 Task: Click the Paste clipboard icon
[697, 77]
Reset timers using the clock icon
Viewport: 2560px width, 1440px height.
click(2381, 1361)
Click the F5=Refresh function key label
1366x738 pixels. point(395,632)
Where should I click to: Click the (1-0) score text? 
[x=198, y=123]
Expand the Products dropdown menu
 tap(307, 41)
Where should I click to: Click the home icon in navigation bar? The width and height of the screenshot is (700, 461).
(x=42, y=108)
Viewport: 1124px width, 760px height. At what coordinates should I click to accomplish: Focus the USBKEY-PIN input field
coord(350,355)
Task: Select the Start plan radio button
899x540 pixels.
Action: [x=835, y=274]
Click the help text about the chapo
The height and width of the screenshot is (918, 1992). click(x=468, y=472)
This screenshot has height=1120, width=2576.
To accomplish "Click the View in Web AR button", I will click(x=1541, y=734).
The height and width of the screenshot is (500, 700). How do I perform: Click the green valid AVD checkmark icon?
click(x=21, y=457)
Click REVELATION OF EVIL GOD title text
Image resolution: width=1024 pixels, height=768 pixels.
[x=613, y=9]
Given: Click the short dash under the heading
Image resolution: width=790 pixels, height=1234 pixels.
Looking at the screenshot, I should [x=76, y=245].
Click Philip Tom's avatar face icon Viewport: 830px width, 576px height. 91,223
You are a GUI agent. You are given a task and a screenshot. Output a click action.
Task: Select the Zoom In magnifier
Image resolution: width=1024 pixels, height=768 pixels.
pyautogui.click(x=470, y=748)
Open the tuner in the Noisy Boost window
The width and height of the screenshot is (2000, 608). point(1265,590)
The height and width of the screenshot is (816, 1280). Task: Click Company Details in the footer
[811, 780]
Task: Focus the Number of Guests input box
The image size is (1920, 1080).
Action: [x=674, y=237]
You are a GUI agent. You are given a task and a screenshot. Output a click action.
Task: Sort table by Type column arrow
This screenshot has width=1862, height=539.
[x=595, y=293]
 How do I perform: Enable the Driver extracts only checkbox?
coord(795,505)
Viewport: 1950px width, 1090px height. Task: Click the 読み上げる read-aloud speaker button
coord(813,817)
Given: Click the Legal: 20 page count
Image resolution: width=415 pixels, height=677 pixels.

▸ Task to complete
Switch "radio button" to "option button" in the listing lines between the one holding "Viewport: 1124px width, 760px" and the one holding "The height and width of the screenshot is (918, 1992).", inclusive. Give back only those lines, with nothing else changed.

▸ Exercise result
Viewport: 1124px width, 760px height. At what coordinates should I click to accomplish: Focus the USBKEY-PIN input field
coord(350,355)
Task: Select the Start plan option button
899x540 pixels.
Action: [x=835, y=274]
Click the help text about the chapo
The height and width of the screenshot is (918, 1992). click(x=468, y=472)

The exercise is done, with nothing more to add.